Een Azure AI maken die gebruikmaakt van een privé-eindpunt

Gebruik een van de volgende methoden om een Azure AI-hubresource te maken met een privé-eindpunt. Voor elk van deze methoden is een bestaand virtueel netwerk vereist:

Azure-portal

1. Ga in Azure Portal naar Azure AI Studio en kies + Nieuwe Azure AI.
2. Kies de netwerkisolatiemodus op het tabblad Netwerken .
3. Schuif omlaag naar de toegang voor inkomend verkeer van de werkruimte en kies + Toevoegen.
4. Vereiste velden invoeren. Wanneer u de regio selecteert, selecteert u dezelfde regio als uw virtuele netwerk.

Azure-CLI

Maak uw Azure AI Hub-resource met de Azure AI CLI. Voer de volgende opdracht uit en volg de aanwijzingen. Zie Aan de slag met Azure AI CLI voor meer informatie.

ai init

Nadat u de Azure AI-hub hebt gemaakt, gebruikt u de Azure-netwerk-CLI-opdrachten om een privékoppelingseindpunt voor de Azure AI te maken.

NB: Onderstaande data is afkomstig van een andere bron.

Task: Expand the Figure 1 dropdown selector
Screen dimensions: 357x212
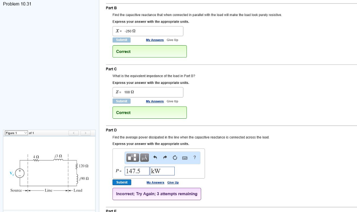Action: click(16, 133)
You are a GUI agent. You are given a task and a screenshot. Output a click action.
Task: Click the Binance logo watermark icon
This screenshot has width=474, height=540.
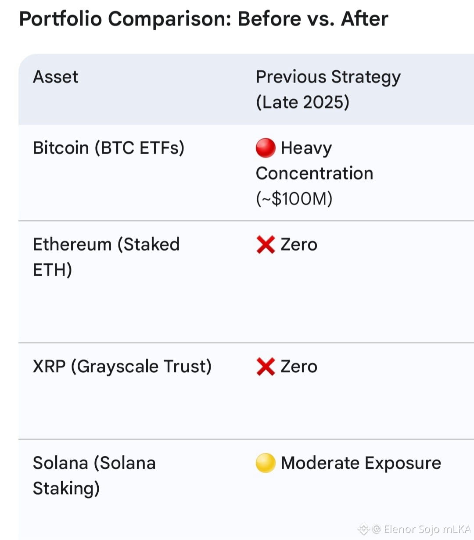[x=364, y=529]
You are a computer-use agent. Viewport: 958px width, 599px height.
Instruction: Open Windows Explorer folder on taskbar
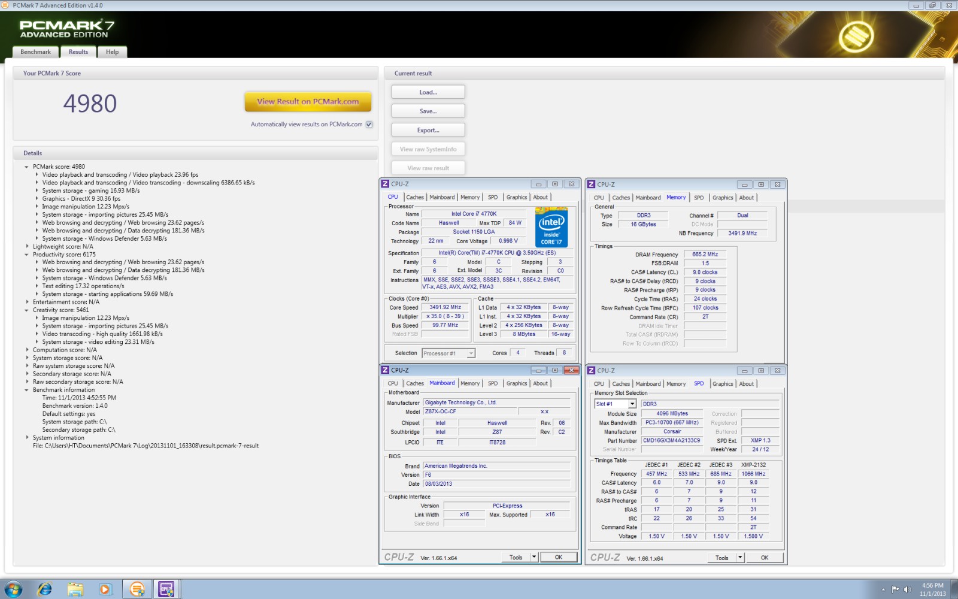pyautogui.click(x=75, y=589)
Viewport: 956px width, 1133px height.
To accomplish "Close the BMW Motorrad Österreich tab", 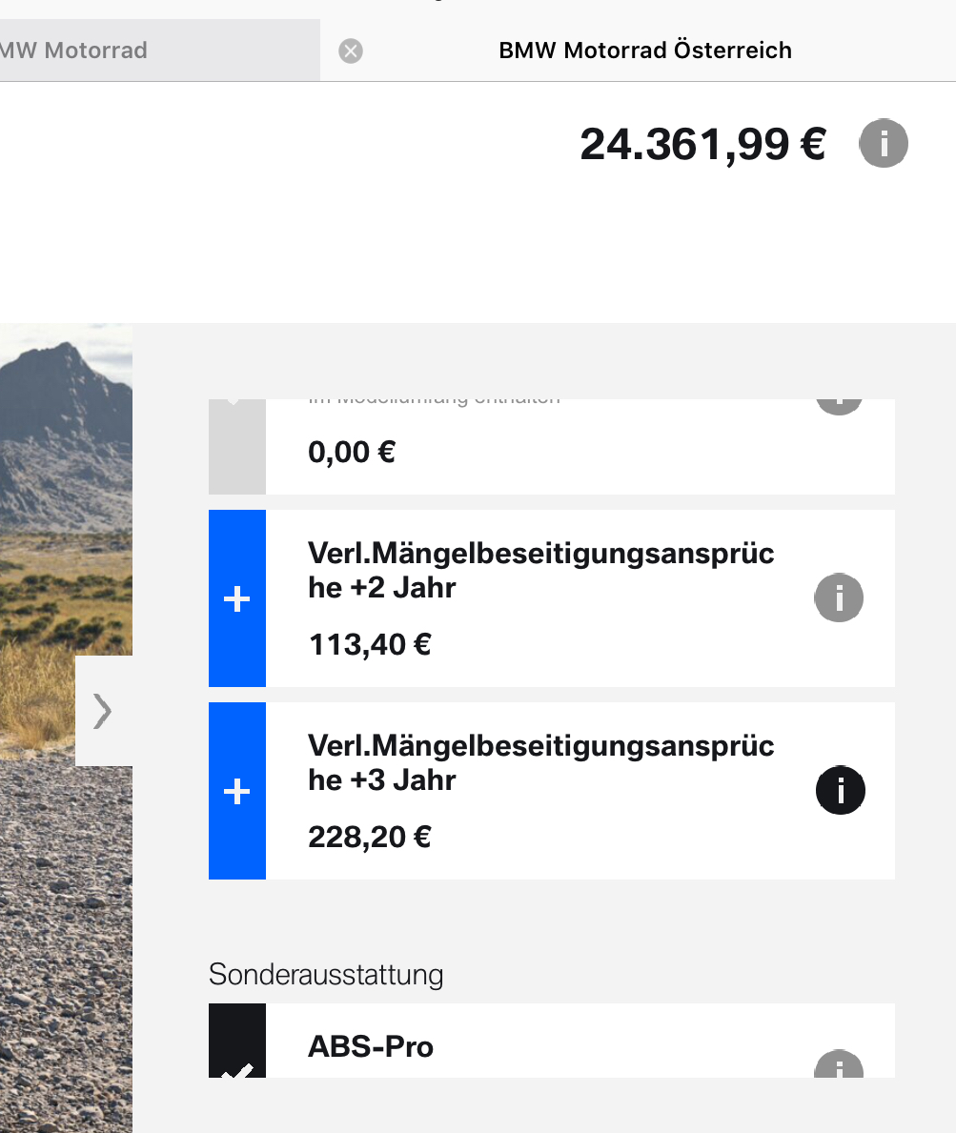I will point(351,51).
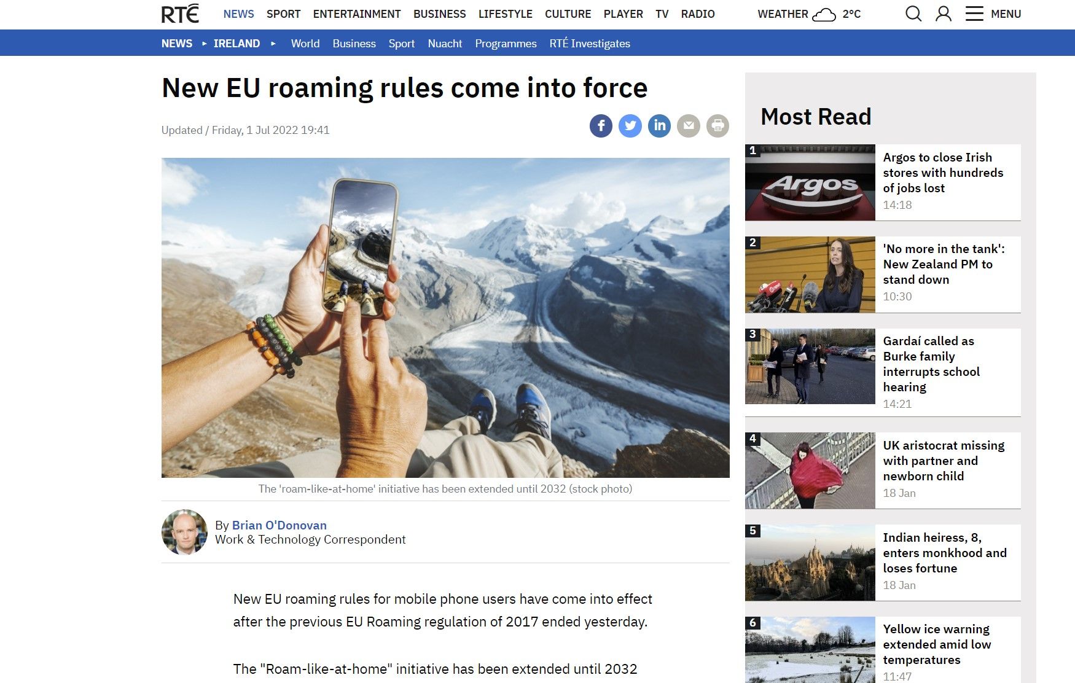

az network private-endpoint create \
    --name <private-endpoint-name> \
    --vnet-name <vnet-name> \
    --subnet <subnet-name> \
    --private-connection-resource-id "/subscriptions/<subscription>/resourceGroups/<resource-group-name>/providers/Microsoft.MachineLearningServices/workspaces/<workspace-name>" \
    --group-id amlworkspace \
    --connection-name workspace -l <location>

Gebruik de volgende opdrachten om de privé-DNS-zonevermeldingen voor de werkruimte te maken:

# Add privatelink.api.azureml.ms
az network private-dns zone create \
    -g <resource-group-name> \
    --name privatelink.api.azureml.ms

az network private-dns link vnet create \
    -g <resource-group-name> \
    --zone-name privatelink.api.azureml.ms \
    --name <link-name> \
    --virtual-network <vnet-name> \
    --registration-enabled false

az network private-endpoint dns-zone-group create \
    -g <resource-group-name> \
    --endpoint-name <private-endpoint-name> \
    --name myzonegroup \
    --private-dns-zone privatelink.api.azureml.ms \
    --zone-name privatelink.api.azureml.ms

# Add privatelink.notebooks.azure.net
az network private-dns zone create \
    -g <resource-group-name> \
    --name privatelink.notebooks.azure.net

az network private-dns link vnet create \
    -g <resource-group-name> \
    --zone-name privatelink.notebooks.azure.net \
    --name <link-name> \
    --virtual-network <vnet-name> \
    --registration-enabled false

az network private-endpoint dns-zone-group add \
    -g <resource-group-name> \
    --endpoint-name <private-endpoint-name> \
    --name myzonegroup \
    --private-dns-zone privatelink.notebooks.azure.net \
    --zone-name privatelink.notebooks.azure.net

Een privé-eindpunt toevoegen aan een Azure AI-hub

Gebruik een van de volgende methoden om een privé-eindpunt toe te voegen aan een bestaande Azure AI-hub:

Azure-portal

1. Selecteer uw Azure AI-hub in Azure Portal.
2. Selecteer Netwerken aan de linkerkant van de pagina en selecteer vervolgens het tabblad Privé-eindpuntverbindingen.
3. Wanneer u de regio selecteert, selecteert u dezelfde regio als uw virtuele netwerk.
4. Wanneer u resourcetype selecteert, gebruikt u .azuremlworkspace
5. Stel de resource in op de naam van uw werkruimte.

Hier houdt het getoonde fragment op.